* Written instruction
Render every line of the data below as a JSON list of strings, one string per line, with blank lines left out. Leave the pictures out of your answer.

* Item coordinate data

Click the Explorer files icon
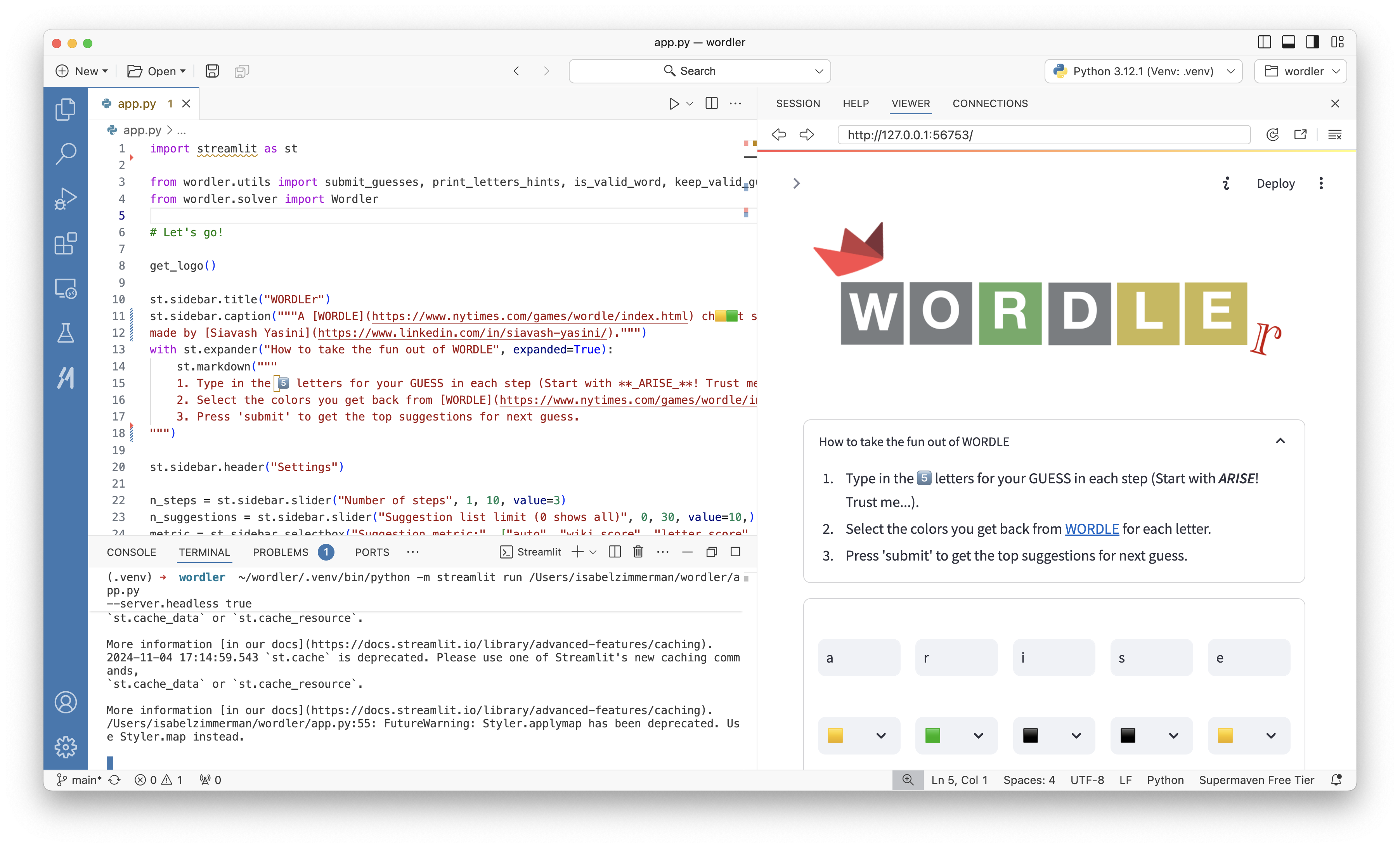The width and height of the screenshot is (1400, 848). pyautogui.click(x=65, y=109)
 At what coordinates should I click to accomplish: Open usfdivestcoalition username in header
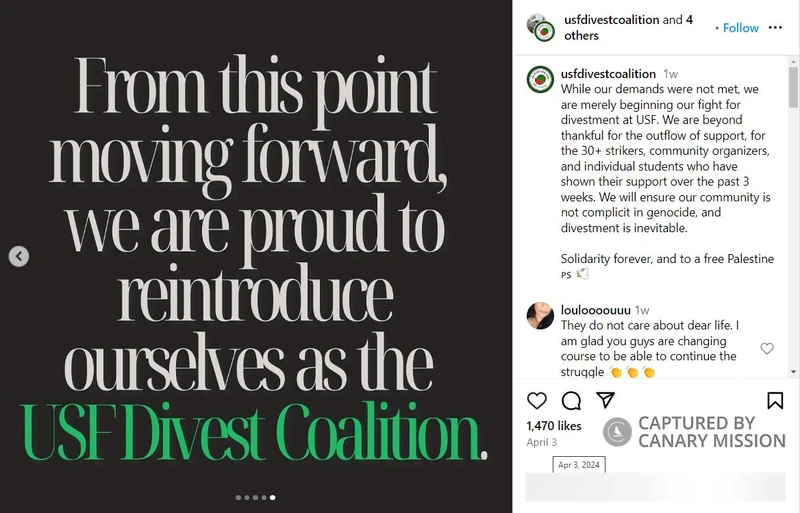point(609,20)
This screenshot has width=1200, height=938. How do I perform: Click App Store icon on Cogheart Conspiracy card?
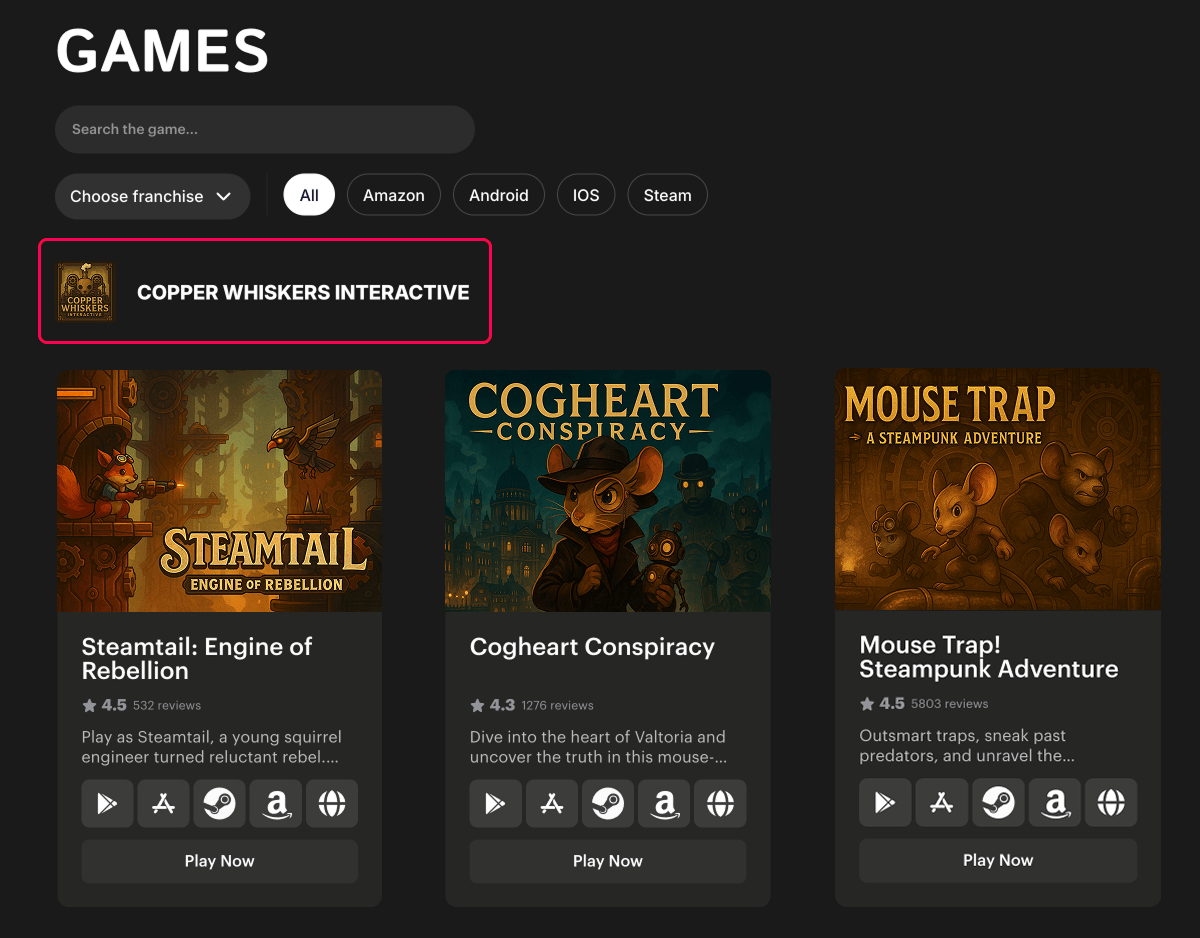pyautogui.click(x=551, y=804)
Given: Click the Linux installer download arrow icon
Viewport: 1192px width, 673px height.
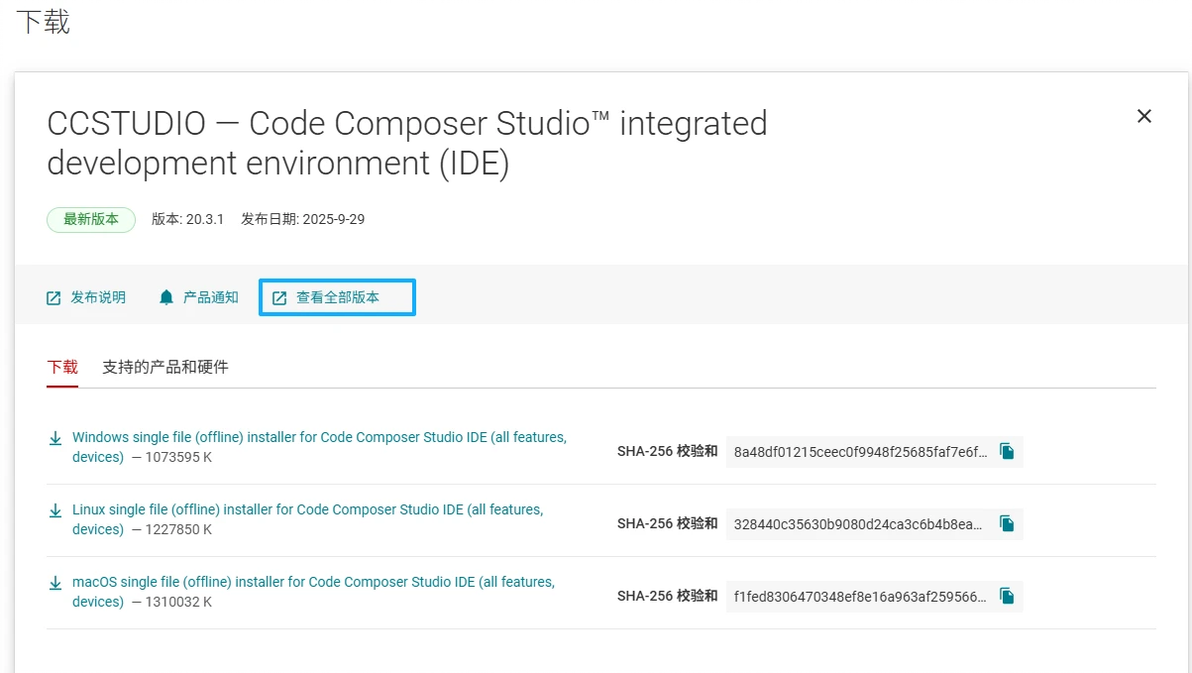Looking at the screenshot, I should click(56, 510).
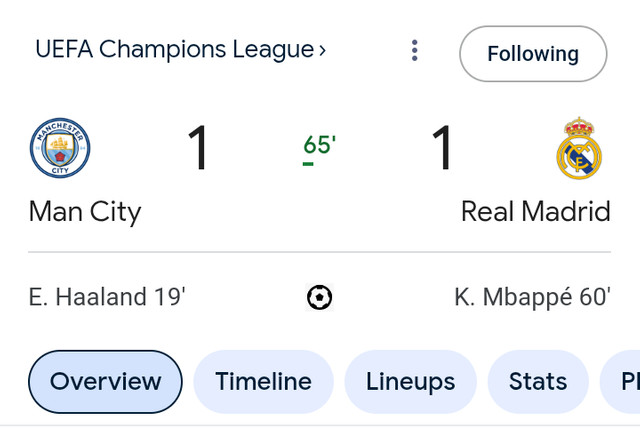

* Solution for this problem
[
  "Click the Explorer files icon",
  "The width and height of the screenshot is (1400, 848). pyautogui.click(x=65, y=109)",
  " At what coordinates should I click to accomplish: Open usfdivestcoalition username in header",
  "point(609,20)",
  "This screenshot has width=1200, height=938. How do I perform: Click App Store icon on Cogheart Conspiracy card?",
  "pyautogui.click(x=551, y=804)",
  "Given: Click the Linux installer download arrow icon",
  "Viewport: 1192px width, 673px height.",
  "Looking at the screenshot, I should click(56, 510)."
]